Brief 1:
Answer these from the density argument reference:
(a) What is the default smoothing kernel?
(b) What bandwidth is actually used when adjust is set?
(c) What is the default NULL for weights equivalent to?
Brief 2:
Carry on the density argument reference from its final sentence, in the same style.

##### Passage to read

List of sample names or vector containing the group name per data value (read Details); if NULL or a character vector of length 1, data values are considered from the same group

rug

Boolean: show rug plot?

vLine

Boolean: plot vertical lines (including descriptive statistics for each group)?

...

Arguments passed on to stats::density.default

bw

the smoothing bandwidth to be used. The kernels are scaled such that this is the standard deviation of the smoothing kernel. (Note this differs from the reference books cited below, and from S-PLUS.)

bw can also be a character string giving a rule to choose the bandwidth. See bw.nrd.
The default, "nrd0", has remained the default for historical and compatibility reasons, rather than as a general recommendation, where e.g., "SJ" would rather fit, see also Venables and Ripley (2002).

The specified (or computed) value of bw is multiplied by adjust.

adjust

the bandwidth used is actually adjust*bw. This makes it easy to specify values like ‘half the default’ bandwidth.

kernel,window

a character string giving the smoothing kernel to be used. This must partially match one of "gaussian", "rectangular", "triangular", "epanechnikov", "biweight", "cosine" or "optcosine", with default "gaussian", and may be abbreviated to a unique prefix (single letter).

"cosine" is smoother than "optcosine", which is the usual ‘cosine’ kernel in the literature and almost MSE-efficient. However, "cosine" is the version used by S.

weights

numeric vector of non-negative observation weights, hence of same length as x. The default NULL is equivalent to weights = rep(1/nx, nx) where nx is the length of (the finite entries of) x[]. If na.rm = TRUE and there are NA's in x, they and the corresponding weights are removed before computations. In that case, when the original weights have summed to one, they are re-scaled to keep doing so.

Note that weights are not taken into account for automatic bandwidth rules, i.e., when bw is a string. When the weights are proportional to true counts cn, density(x = rep(x, cn)) may be used instead of weights.

##########
##### Stored data

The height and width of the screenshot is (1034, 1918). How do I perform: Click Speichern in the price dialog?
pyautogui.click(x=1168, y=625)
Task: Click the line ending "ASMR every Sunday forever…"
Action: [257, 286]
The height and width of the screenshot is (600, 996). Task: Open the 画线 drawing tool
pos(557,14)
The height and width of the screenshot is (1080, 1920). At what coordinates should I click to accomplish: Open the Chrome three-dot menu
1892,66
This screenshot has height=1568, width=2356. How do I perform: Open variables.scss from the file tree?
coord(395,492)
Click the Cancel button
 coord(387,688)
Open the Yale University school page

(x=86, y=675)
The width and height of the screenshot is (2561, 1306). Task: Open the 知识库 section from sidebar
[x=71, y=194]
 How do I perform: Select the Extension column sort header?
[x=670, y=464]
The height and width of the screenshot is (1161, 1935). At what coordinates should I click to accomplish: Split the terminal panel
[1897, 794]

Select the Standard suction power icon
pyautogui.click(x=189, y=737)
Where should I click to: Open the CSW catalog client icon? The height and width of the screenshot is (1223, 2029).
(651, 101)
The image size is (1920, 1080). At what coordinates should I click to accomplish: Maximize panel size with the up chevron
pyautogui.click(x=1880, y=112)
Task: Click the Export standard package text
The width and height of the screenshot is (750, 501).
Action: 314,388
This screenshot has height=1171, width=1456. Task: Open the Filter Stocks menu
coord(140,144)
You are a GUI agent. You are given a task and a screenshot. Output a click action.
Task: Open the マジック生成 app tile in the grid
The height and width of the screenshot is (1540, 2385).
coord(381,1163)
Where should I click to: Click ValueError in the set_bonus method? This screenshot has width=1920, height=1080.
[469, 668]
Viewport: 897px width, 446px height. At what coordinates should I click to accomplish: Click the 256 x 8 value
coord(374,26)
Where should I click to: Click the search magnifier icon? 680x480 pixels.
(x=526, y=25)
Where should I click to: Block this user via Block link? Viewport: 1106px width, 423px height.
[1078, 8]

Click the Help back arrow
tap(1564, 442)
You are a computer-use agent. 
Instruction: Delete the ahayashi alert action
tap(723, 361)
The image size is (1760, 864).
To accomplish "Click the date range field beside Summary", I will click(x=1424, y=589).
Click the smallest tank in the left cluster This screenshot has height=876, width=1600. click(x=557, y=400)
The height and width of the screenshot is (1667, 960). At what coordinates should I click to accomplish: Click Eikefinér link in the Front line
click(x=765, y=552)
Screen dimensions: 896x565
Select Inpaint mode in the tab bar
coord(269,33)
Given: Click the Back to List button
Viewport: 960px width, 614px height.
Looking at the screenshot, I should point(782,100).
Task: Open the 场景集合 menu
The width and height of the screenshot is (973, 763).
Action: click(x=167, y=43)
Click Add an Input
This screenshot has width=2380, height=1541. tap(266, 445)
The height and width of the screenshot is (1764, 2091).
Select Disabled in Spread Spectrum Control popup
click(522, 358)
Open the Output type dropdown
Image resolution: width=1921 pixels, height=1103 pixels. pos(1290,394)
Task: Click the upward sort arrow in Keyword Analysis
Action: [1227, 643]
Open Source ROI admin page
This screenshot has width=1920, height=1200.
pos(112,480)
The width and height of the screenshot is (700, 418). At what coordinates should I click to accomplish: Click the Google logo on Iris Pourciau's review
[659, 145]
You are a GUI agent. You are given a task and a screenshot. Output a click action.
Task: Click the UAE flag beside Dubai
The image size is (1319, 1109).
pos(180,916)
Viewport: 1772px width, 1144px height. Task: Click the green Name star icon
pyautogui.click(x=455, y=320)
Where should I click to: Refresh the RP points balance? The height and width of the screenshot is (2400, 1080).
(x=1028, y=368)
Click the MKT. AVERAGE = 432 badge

##########

Written answer 1:
(a) "gaussian"
(b) adjust*bw
(c) weights = rep(1/nx, nx), where nx is the length of the finite entries of x

Written answer 2:
width

this exists for compatibility with S; if given, and bw is not, will set bw to width if this is a character string, or to a kernel-dependent multiple of width if this is numeric.

give.Rkern

logical; if true, no density is estimated, and the ‘canonical bandwidth’ of the chosen kernel is returned instead.

subdensity

used only when weights are specified which do not sum to one. When true, it indicates that a “sub-density” is desired and no warning should be signalled. By default, when false, a warning is signalled when the weights do not sum to one.

warnWbw

logical, used only when weights are specified and bw is character, i.e., automatic bandwidth selection is chosen (as by default). When true (as by default), a warning is signalled to alert the user that automatic bandwidth selection will not take the weights into account and hence may be suboptimal.

n

the number of equally spaced points at which the density is to be estimated. When n > 512, it is rounded up to a power of 2 during the calculations (as fft is used) and the final result is interpolated by approx. So it almost always makes sense to specify n as a power of two.

from,to

the left and right-most points of the grid at which the density is to be estimated; the defaults are cut * bw outside of range(x).

cut

by default, the values of from and to are cut bandwidths beyond the extremes of the data. This allows the estimated density to drop to approximately zero at the extremes.

title

Character: plot title

subtitle

Character: plot subtitle

type

Character: density, boxplot or violin plot

invertAxes

Boolean: plot X axis as Y and vice-versa?

psi

Boolean: are data composed of PSI values? If NULL, psi = TRUE if all data values are between 0 and 1

rugLabels

Boolean: plot sample names in the rug?

rugLabelsRotation

Numeric: rotation (in degrees) of rug labels; this may present issues at different zoom levels and depending on the proximity of data values

legend

Boolean: show legend?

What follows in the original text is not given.